Bringing a new product to market is one of the most costly and risky activities that any GM faces.
Voice-of-the-customer research and stage gate reviews have improved the odds of achieving success. But do they go far enough?
Three important tasks are frequently overlooked even though they offer the ability to identify weak links early on.
So, how can you overcome the odds? Arm your team with a three-step commercialization insurance policy designed to identify and assess risks.
1. Create a purchase process map
As soon as you have a design concept, create a purchase-process map—a powerful tool detailing every aspect of the buying process. Voice-of-the-customer research provides great insight into customers' needs but falls short. A successful launch requires more than a winning product. The purchase-process map drives the development of sales and marketing activities by defining what motivates customers to buy.
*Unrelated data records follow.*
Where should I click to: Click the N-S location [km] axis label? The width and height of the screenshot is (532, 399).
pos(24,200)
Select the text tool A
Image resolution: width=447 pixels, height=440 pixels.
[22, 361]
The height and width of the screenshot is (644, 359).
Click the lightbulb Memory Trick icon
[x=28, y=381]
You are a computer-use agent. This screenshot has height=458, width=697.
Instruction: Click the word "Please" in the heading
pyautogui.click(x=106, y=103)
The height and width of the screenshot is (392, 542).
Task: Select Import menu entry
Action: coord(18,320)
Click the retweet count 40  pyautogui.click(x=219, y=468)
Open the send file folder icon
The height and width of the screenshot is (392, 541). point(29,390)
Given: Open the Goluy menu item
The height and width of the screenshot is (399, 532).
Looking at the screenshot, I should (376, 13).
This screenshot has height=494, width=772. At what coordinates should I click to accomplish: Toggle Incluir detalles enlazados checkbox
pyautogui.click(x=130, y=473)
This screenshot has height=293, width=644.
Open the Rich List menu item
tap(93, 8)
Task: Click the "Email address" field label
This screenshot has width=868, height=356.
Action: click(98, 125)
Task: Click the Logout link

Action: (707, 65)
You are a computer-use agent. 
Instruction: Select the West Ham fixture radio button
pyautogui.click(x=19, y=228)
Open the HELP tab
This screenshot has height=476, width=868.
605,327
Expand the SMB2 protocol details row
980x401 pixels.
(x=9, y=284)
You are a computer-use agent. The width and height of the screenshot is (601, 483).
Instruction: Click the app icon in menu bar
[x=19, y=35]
Use the purchase-process map to identify everyone involved in the sale by asking key questions: Who orders the product? Who inventories the product? Who will use the product? Who influences the decision to buy? Who controls the budget? Who will dispose of the product? Learn all the players who have the power to have an impact on your launch.
The purchase-process map is an outcome of buyer-behavior research. Many marketers make the mistake of assuming that they know the buying patterns of their customers or that similar products will be purchased by customers in the same way. To reduce risk, strategic launch decisions must be based on facts, not assumptions.